Namanya Hilarius Laot (39), biasa dipanggil Soge. Di Ile Ape umumnya, apalagi di kampung halamannya, Tagawiti dan sekitarnya, Soge dikenal sebagai tukang kayu. Punya bengkel kayu sederhana yang letaknya di samping rumah. Bengkel yang tidak sepi. Cukup dikenal banyak orang dan kalangan. Karena itu pesanan perabot seperti lemari, meja, kursi, pintu, jendela selalu dikerjakannya sendiri.
Pesanan lemari untuk Polindes Tagawiti bahkan sedang dibuat Soge, saat nyawanya melayang karena setrum listrik.
Hari yang nahas, Selasa (10/8/2021) siang. Soge sedang bekerja ketika tiba-tiba tubuhnya terpental ke belakang. Istrinya yang juga sama2 penyandang tuna wicara segera mendekat. Suaminya sempat memberi isyarat agar istrinya mencabut colokan. Meski segera memutuskan aliran arus listrik, Soge sudah tidak sadarkan diri. Sempat dilarikan ke Puskesmas Waipukang, namun jiwanya tidak tertolong. Difabel mandiri itu pergi selamanya meninggalkan istrinya yang baru bersamanya di kampung tiga bulan terakhir ini. Mereka berdua pernah tinggal bersama di Kupang. Lalu Soge memilih pulang Tagawiti dan istrinya baru menyusul tiga bulan lalu.

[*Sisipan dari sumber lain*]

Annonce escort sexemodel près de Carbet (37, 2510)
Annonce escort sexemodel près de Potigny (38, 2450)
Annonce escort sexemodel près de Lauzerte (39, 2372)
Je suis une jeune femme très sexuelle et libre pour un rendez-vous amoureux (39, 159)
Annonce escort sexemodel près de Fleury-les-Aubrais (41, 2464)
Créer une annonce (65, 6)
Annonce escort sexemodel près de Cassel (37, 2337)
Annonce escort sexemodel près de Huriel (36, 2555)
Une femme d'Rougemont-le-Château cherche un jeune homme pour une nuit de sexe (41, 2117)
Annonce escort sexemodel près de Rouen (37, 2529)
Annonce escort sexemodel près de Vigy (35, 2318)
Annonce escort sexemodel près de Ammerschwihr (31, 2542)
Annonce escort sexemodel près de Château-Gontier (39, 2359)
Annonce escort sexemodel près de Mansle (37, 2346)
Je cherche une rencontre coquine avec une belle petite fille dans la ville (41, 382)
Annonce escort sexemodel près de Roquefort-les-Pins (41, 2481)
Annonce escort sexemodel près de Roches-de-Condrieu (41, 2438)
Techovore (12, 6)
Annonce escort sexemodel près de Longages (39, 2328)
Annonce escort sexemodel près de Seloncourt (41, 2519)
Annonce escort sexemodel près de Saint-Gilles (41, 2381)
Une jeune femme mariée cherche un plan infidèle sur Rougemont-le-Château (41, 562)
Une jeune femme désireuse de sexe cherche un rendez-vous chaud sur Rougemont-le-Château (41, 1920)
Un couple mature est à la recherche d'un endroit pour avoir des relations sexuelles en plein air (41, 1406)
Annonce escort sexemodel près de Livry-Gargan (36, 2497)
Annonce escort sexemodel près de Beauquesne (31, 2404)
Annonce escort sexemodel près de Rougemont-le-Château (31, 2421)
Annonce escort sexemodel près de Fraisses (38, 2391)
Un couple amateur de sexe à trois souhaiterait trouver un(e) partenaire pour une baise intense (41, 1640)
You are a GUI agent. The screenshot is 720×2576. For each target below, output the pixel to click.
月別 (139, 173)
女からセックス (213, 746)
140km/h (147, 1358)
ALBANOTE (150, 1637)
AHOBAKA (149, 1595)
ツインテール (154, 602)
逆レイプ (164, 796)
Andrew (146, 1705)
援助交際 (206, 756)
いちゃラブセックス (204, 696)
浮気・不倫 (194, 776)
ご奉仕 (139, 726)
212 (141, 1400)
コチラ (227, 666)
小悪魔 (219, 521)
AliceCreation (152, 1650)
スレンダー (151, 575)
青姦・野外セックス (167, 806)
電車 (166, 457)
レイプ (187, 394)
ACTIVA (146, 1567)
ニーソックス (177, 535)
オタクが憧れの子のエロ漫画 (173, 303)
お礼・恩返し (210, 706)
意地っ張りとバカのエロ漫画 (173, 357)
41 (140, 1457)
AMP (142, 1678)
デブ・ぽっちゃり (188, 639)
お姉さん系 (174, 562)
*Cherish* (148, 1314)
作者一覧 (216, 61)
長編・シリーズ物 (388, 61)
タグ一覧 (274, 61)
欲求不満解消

“Entah bagaimana Erna nanti. Sayang sekali masih muda dan baru bersama lagi tetapi Soge sudah jalan. Masih banyak yang mau dikerjakannya. Dia sangat terampil dalam pekerjaan tukang kayu,” ujar ayah Soge.
Bapak Laurensius Lowa, adalah pensiunan guru. Soge bersama dua saudaranya dibesarkan tak hanya dari gaji guru. Bapak Laurensius Lowa juga adalah tukang kayu.
Ketrampilan sebagai tukang kayu itu menurun pada putranya yang memiliki kemampuan berbeda itu.
Bapak Laurensius Lowa yang kami temui di rumah duka, Rabu (11/8/2021) menuturkan, tahun 2015, Soge masuk Balai Latihan Kerja khusus buat anak-anak difabel di Naibonat, Kupang. Tiga tahun Soge pulang dengan kemampuan luar biasa. “Dia buat bufet yang ada di dalam rumah. Waktu itu sy bilang dia, itu terlalu besar dan harga begitu pasarannya sulit. Soge lalu buat lemari. Dia juga bangun rumah sendiri dan saya kagum karena dia bisa. Jadi buat rumah juga bisa selalin tukang kayu.”
Sang ayah memodalinya kayu satu kubik saat Soge mulai membuka bengkel. Peralatan bekas darinya juga diberikan ke Soge. Selanjutnya Soge membiayai sendiri bengkelnya. “Masih banyak yang akan dikerjakannya. Dia selalu berusaha belajar sendiri juga dengan melihat gambar-gambar. Dia juga suka merancang peralatan kerja sederhana sendiri. Dia sedang buat sesuatu yang saya kira itu akan lebih memudahkan dia saat kerja. Skap kayu tapi sekali jalan dengan ukuran sama. Saya kira dia memang sedang rancang itu. Sayangnya belum selesai, dia sudah mati. Sayang sekali,” ujar bapak Laurensius Lowa beberapa kali. Wajahnya sedih mengingat putra bungsunya itu.
Sang istri yang juga memiliki keterbatasan bicara ini juga tampak sedih. Beberapa kali dia menerima panggilan video call dari teman-temannya yang memberinya semangat dan memintanya tabah.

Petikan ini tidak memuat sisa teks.